VFS: Can't find ext2 filesystem on dev fd0.
usb 1-1: USB disconnect, address 2
usb 1-1: new full speed USB device using address 3
_____________________
Does anyone know what error #256 would be?
If it's significant, my system is: Celeron; 598 MHz; 256 MB RAM; 10 GB HD.
Sometimes the drivers on the cd do not work. I have seen several posts where it says to get the drivers elsewhere. I don't know if that is your case or not.
I read that you need to have the kernel version 2.6 and it doesn't work with 2.4. Also, I read that there is 4 versions of that NIC so you probably need to find out which version you are running because I think they changed chipsets somewhere along the way.
I'd recommend checking out the ndiswrapper project site as well. They have a wiki which keeps the working cards up to date. Many times, to get some wireless cards working, they find that they can't use the drivers that come with the card and will sometimes instead use a driver for a different card with the same chipset or a driver for the chipset itself. Maybe another driver will work better.
Also I noticed that it is loading up version 0.8. That's OLD. Newer versions have much better compatibility than older ones and there are currently Mandrake rpms versions up to 1.2.
Springshades, about the fact of 0.8 being loaded: I noticed that too, and found it peculiar, because the Ndiswrapper RPM that I downloaded was supposed to be 1.0.3 (or something close), not 0.8. In case Mandrake was somehow failing to overwrite the Ndiswrapper 0.8 with the newer RPM, I tried to delete 0.8 according to the instructions at charlescpc's link; but that made a mess of things, with Ndiswrapper becoming unable to run after that.
I'm not sure if you're trying to get this to work, but I found a 1.2 version of the rpm if you'd like it. Might have better support for you.
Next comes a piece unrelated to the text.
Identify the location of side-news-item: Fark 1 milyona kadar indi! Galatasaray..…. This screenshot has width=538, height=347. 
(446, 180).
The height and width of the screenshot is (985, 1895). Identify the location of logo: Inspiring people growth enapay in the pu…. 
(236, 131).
You'll probably want to uninstall your old one first. Also, the new one might have dependencies, I'm not sure. Anyway, once you download it, you can use urpmi or rpmdrake to install it by adding the folder you put it in as a local rpm source. That's pretty easy to do in package management in the mandrake control center. Here's the link:
Sounds like you might be done with Mandie though. If you don't like the philosophy of Ubuntu and don't want to go back to Xandros (I actually liked Xandros though, kind of had a nice professional feel to it), can I throw in my suggestion for Mepis. It sets up many things automatically that you'd have to do manually otherwise. Most of the plugins for firefox are already set up. Flash works out of the box. Synaptic is a good package manager.
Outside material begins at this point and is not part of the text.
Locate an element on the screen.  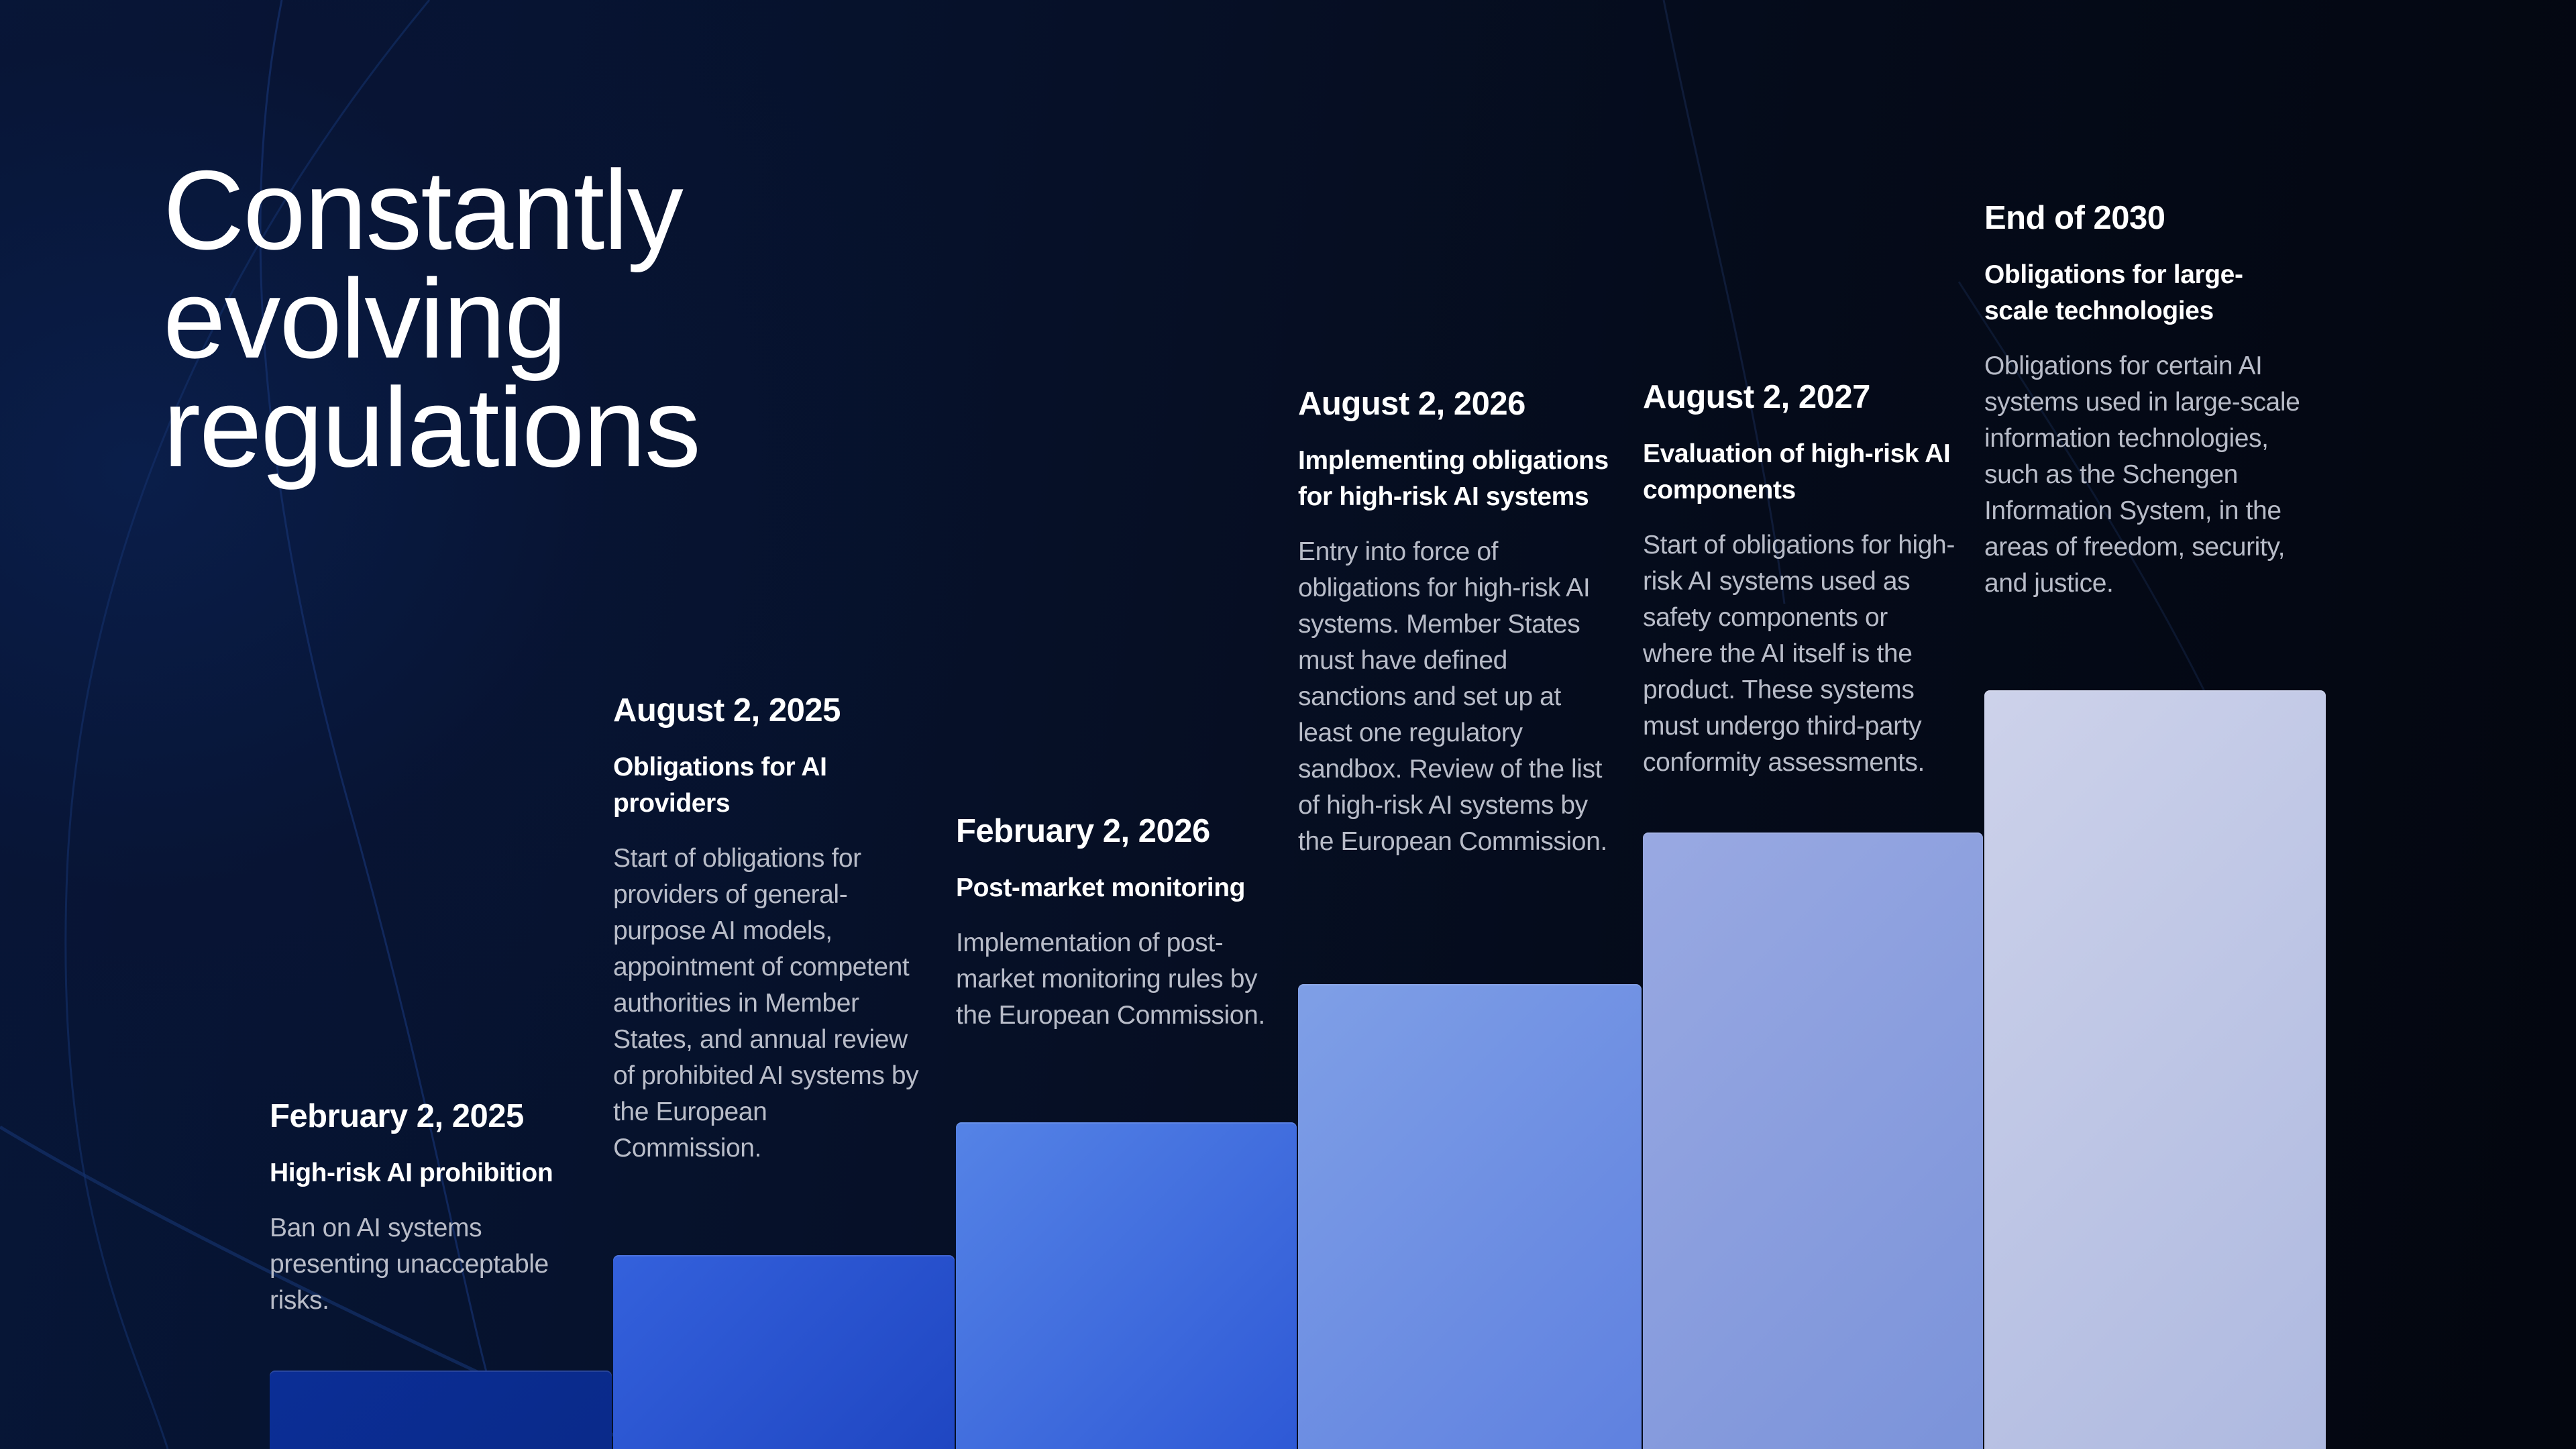
milestone-heading: Evaluation of high-risk AI components is located at coordinates (1797, 471).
Plus, it seems like Mepis might be aimed at Laptop users to some extent. So their support for wireless should be good.
Ehh...I did mock Ubuntu, yes, but I may well use it anyway. I would also try MEPIS, but it's a CD version and, besides being slow, would leave me without an available CD drive--I have only one, of course.
I would also try MEPIS, but it's a CD version and, besides being slow, would leave me without an available CD drive--I have only one, of course.
Not true actually. MEPIS is set up so that you try it out as a Live CD. However, it is meant to be a hard drive installed distro. For those who decide they like it and it works on their hardware, you click one button on the desktop and it brings up the options to install it. Very simple installation process as well. Anyway, it's worth a shot and many people love it (I think it's currently the easiest distro to use).
The things that it comes with that are nice for an out of the box set up are: MP3 encoder support, flashwave player, Adobe Reader, OFFICIAL Nvidia Drivers (the nvidia kind, not the nv kind from the dri), latest patches from CVS for ACPI to work for laptops, a couple package repositories already set up so you don't have to add them all (like you have to do in Mandriva), it's truly Debian package based which means all or at least most of the official .deb packages should work (this is not true for Ubuntu, many of the official .deb packages won't work so they have to have their own repositories). Also, many things have short walk throughs the first time you open them which is REALLY nice the first time you open up Synaptic or something like that. They're very short, so they aren't annoying like the Windows tutorials, but it's information that Mandriva in particular just doesn't have in convenient places.
My one warning would be that be default Mepis uses one mouse click to do everything (as opposed to double clicking). Running programs, opening folders. You can change this, but I found that it really isn't that hard to get used to it. Just a warning that you may end up opening two of a lot of programs on your first day if you're like me. Also, I'll add another if you try things, Synaptic is the way you install things, first time you open it you'll get a lot of errors. That's because some of the sources have been removed. You can stop the errors by getting rid of all the "non-us" repositories.